### Entries shown
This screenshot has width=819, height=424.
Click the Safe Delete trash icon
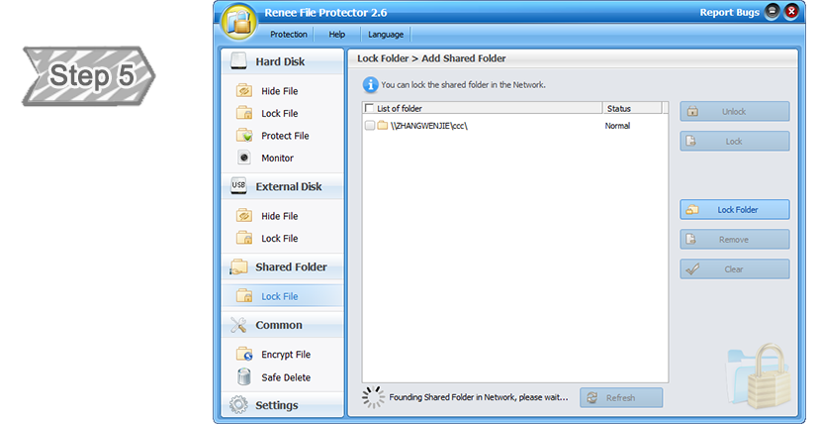[x=243, y=377]
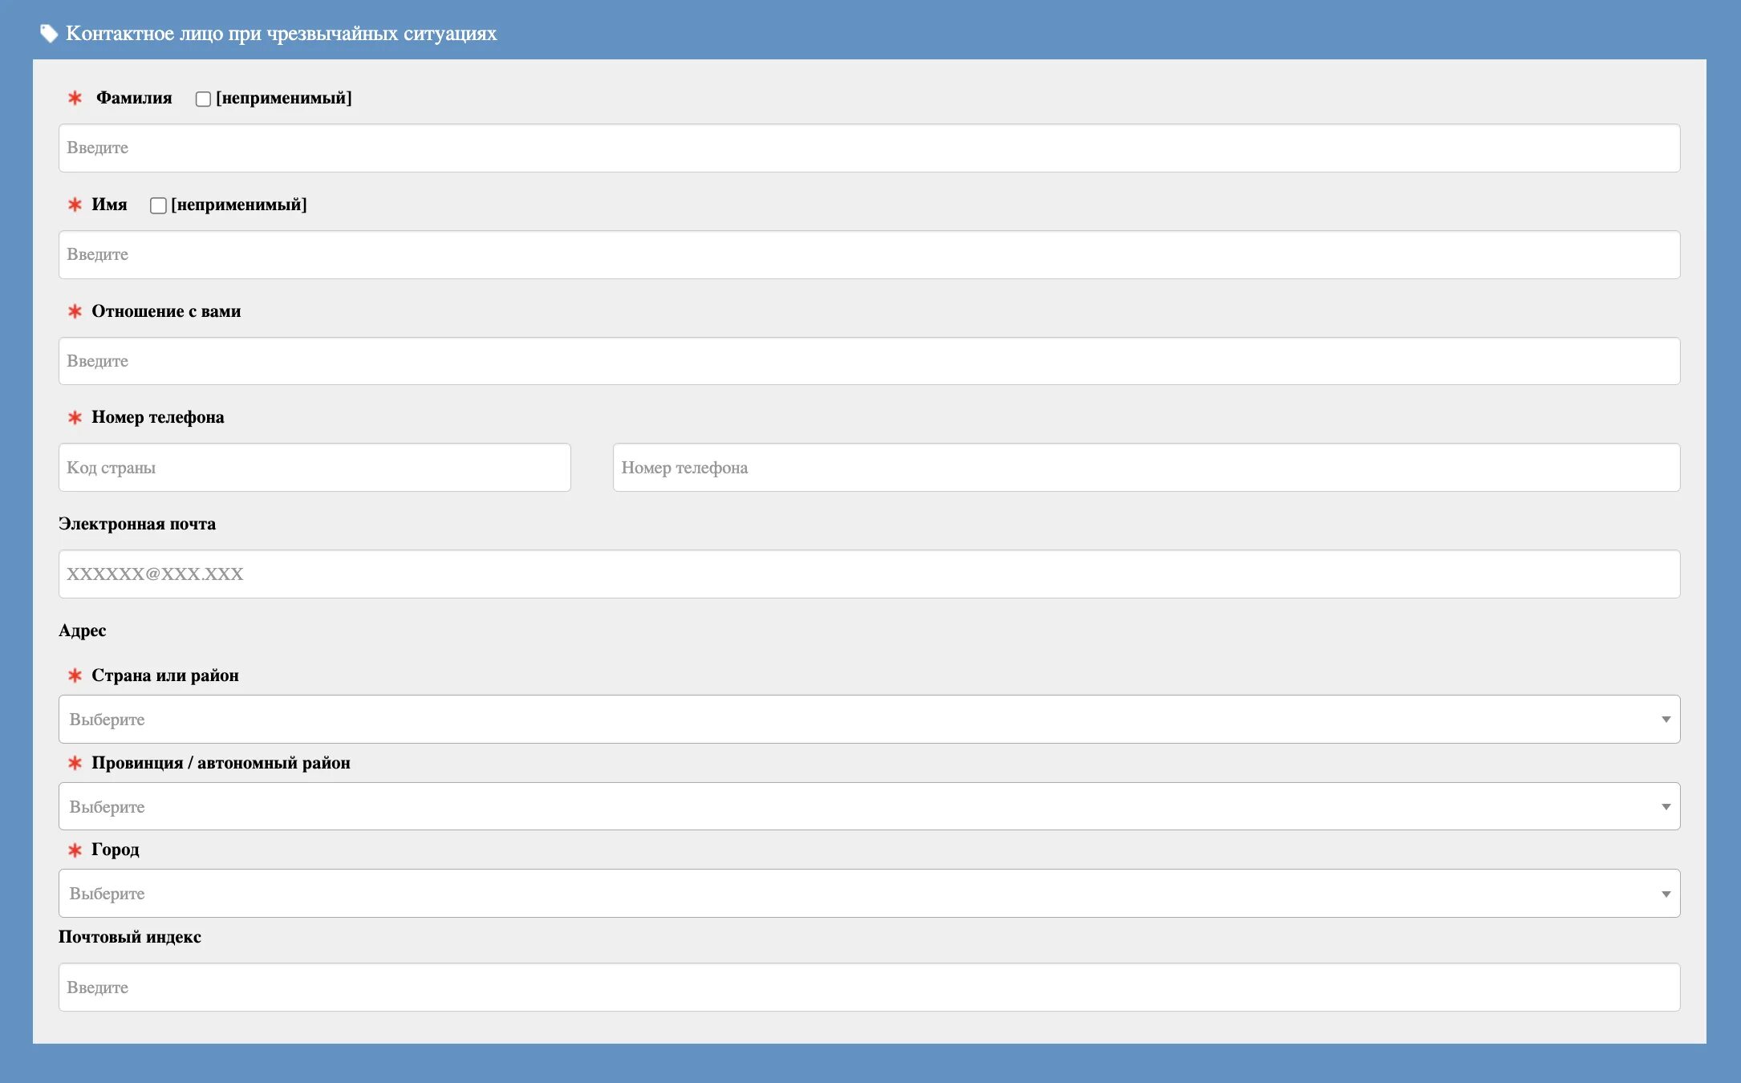Click the Отношение с вами input field
Screen dimensions: 1741x1083
pyautogui.click(x=869, y=361)
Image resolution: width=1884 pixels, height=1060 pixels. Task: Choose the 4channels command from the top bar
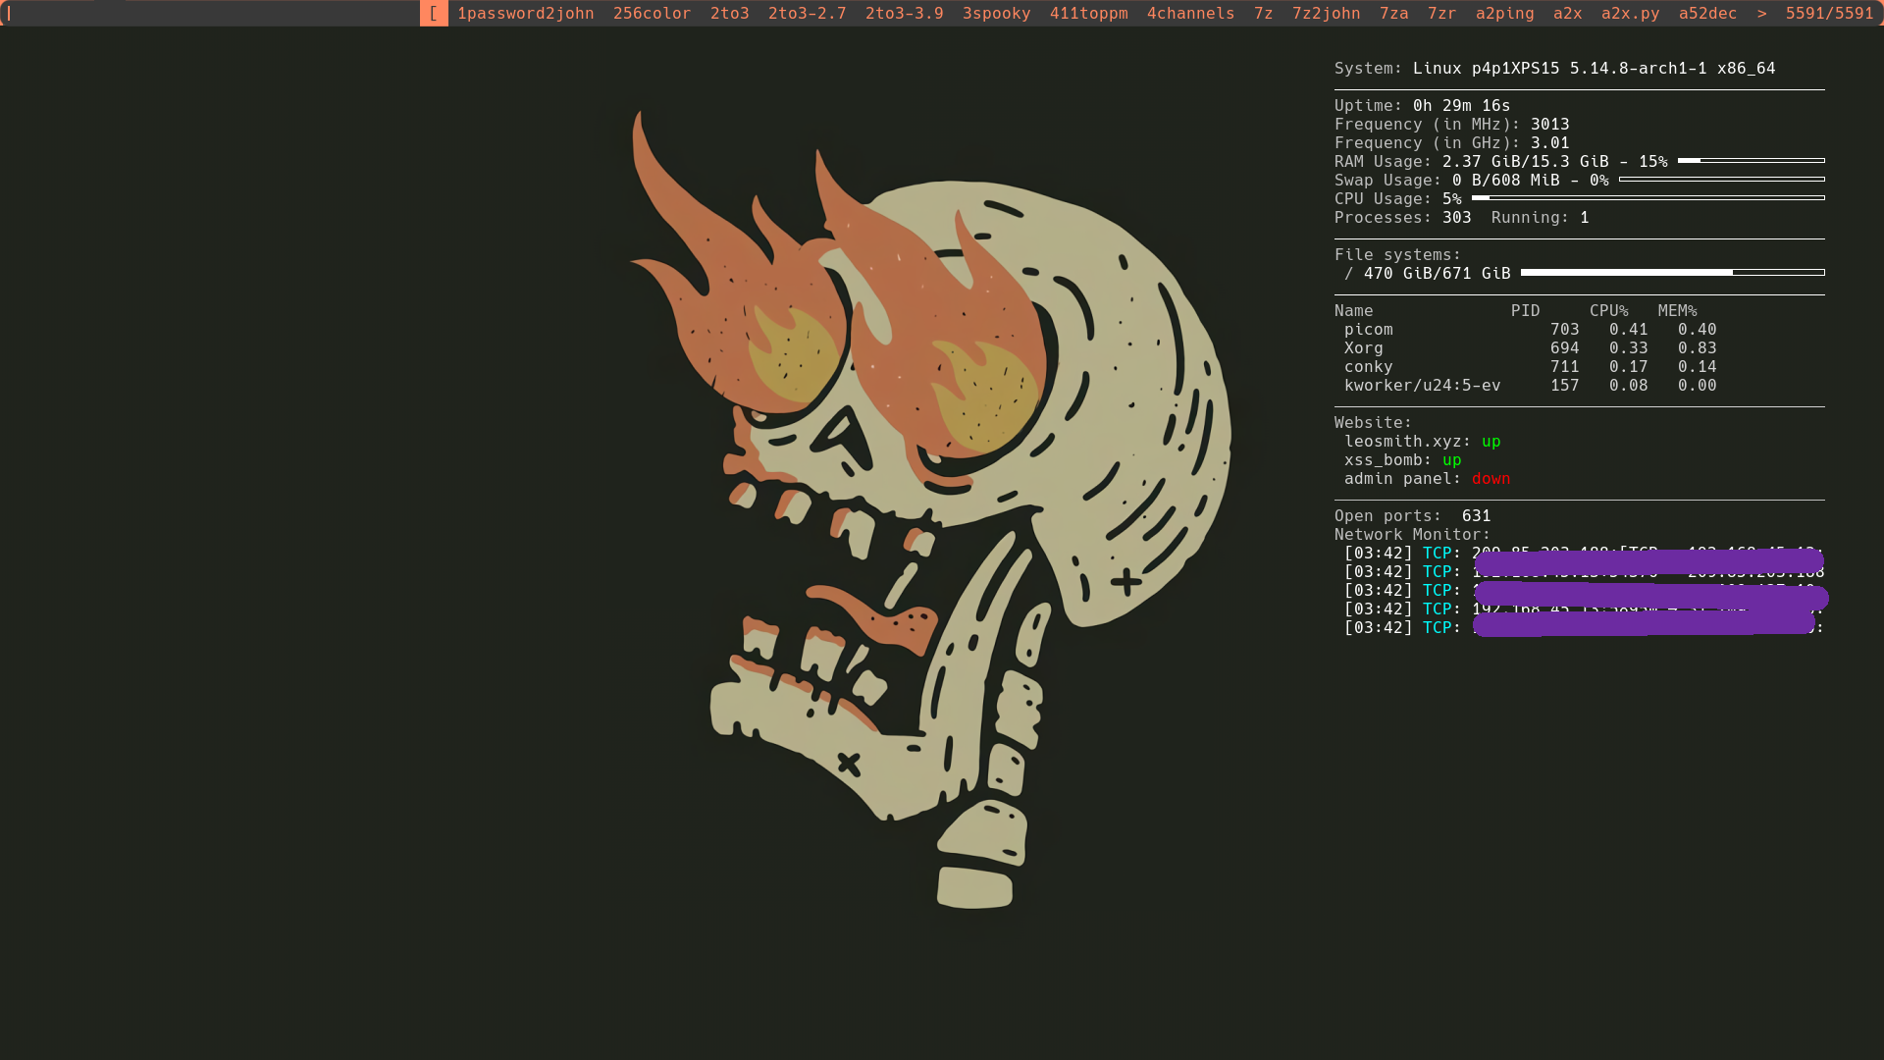(x=1190, y=14)
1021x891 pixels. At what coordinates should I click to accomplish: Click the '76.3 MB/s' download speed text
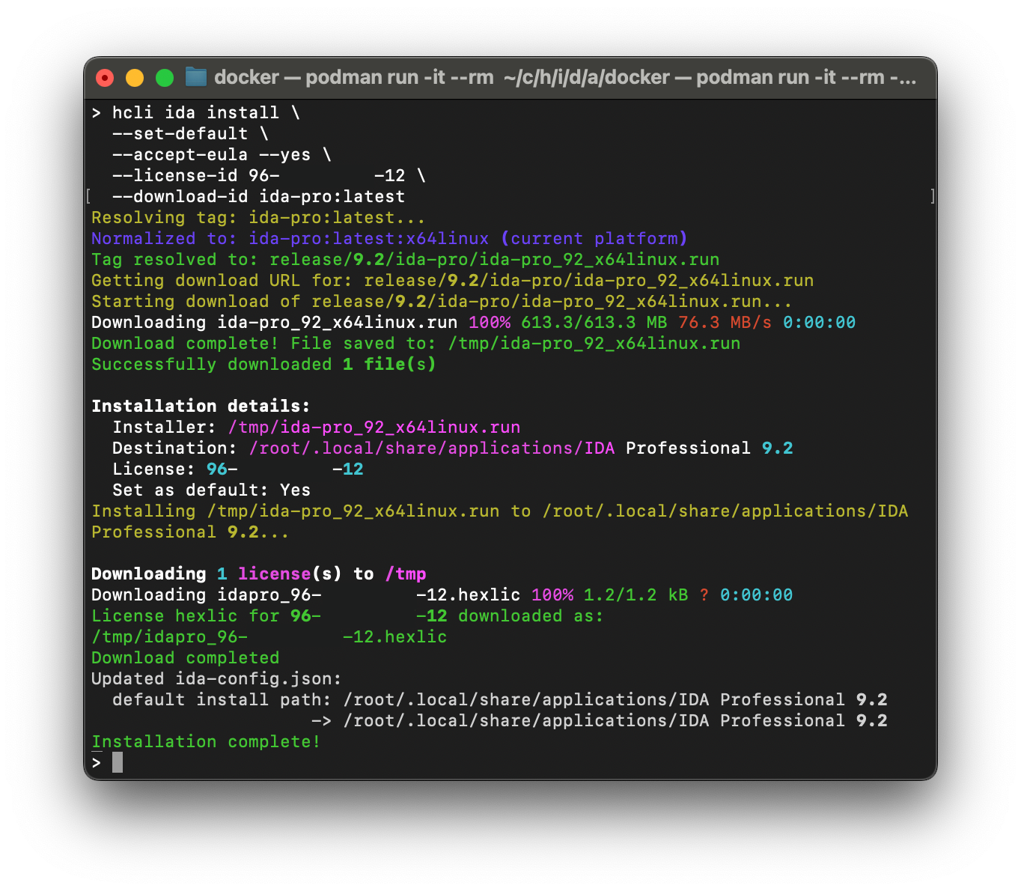725,322
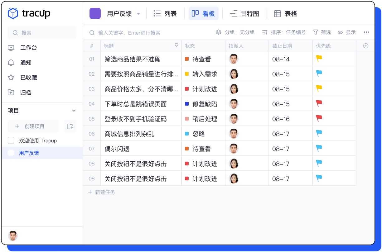Collapse the 项目 section chevron
The height and width of the screenshot is (252, 382).
pyautogui.click(x=74, y=111)
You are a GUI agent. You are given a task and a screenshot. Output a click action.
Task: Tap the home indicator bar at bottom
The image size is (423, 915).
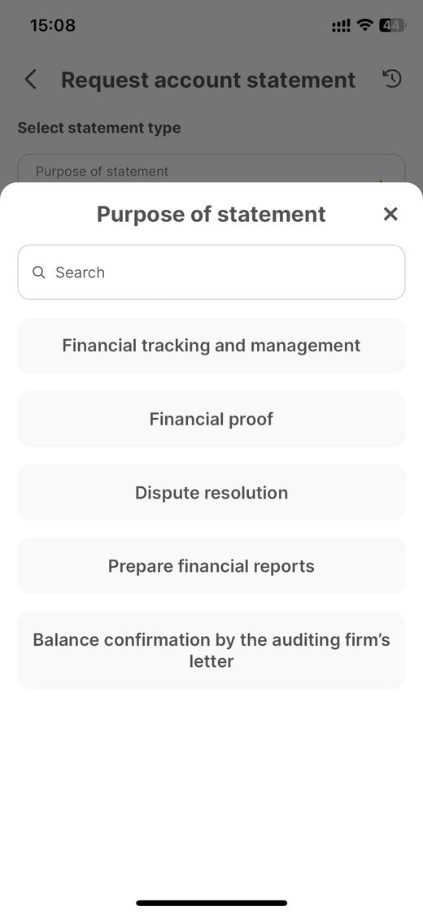[212, 903]
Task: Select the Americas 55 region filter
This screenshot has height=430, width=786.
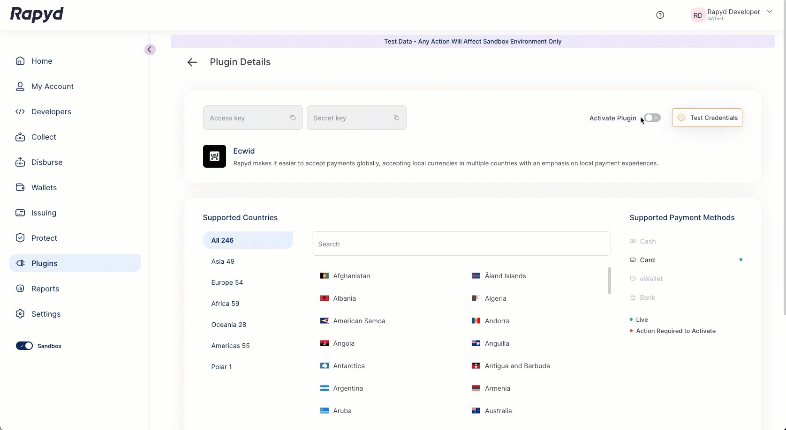Action: [x=230, y=346]
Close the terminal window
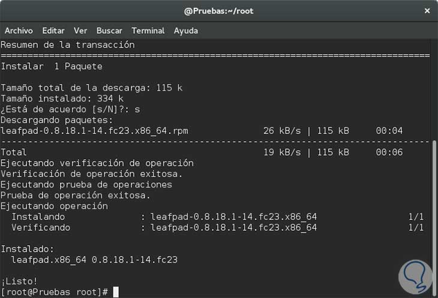 (x=427, y=11)
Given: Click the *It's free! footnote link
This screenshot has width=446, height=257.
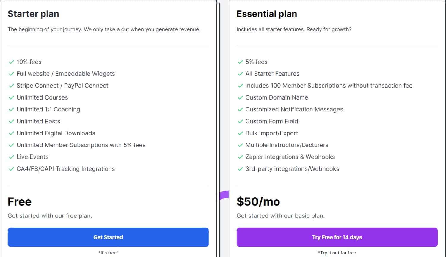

### Task goal
Reproduce all of the material above word for word, leaving out the pictures.

### Exercise answer
This screenshot has width=819, height=424.
Click the Safe Delete trash icon
[x=243, y=377]
Click the Отношение с вами input field
Screen dimensions: 1741x1083
pyautogui.click(x=869, y=361)
Image resolution: width=1884 pixels, height=1060 pixels. Task: Choose the 4channels command from the top bar
(x=1190, y=14)
1021x891 pixels. At what coordinates should I click to accomplish: Click the '76.3 MB/s' download speed text
725,322
Collapse the 项目 section chevron
The height and width of the screenshot is (252, 382).
pyautogui.click(x=74, y=111)
You are a GUI agent. You are given a task and a screenshot. Output a click action.
Task: Tap the home indicator bar at bottom
The image size is (423, 915).
[212, 903]
Task: Select the Americas 55 region filter
This screenshot has height=430, width=786.
Action: [x=230, y=346]
Close the terminal window
 (x=427, y=11)
Given: Click the *It's free! footnote link
This screenshot has width=446, height=257.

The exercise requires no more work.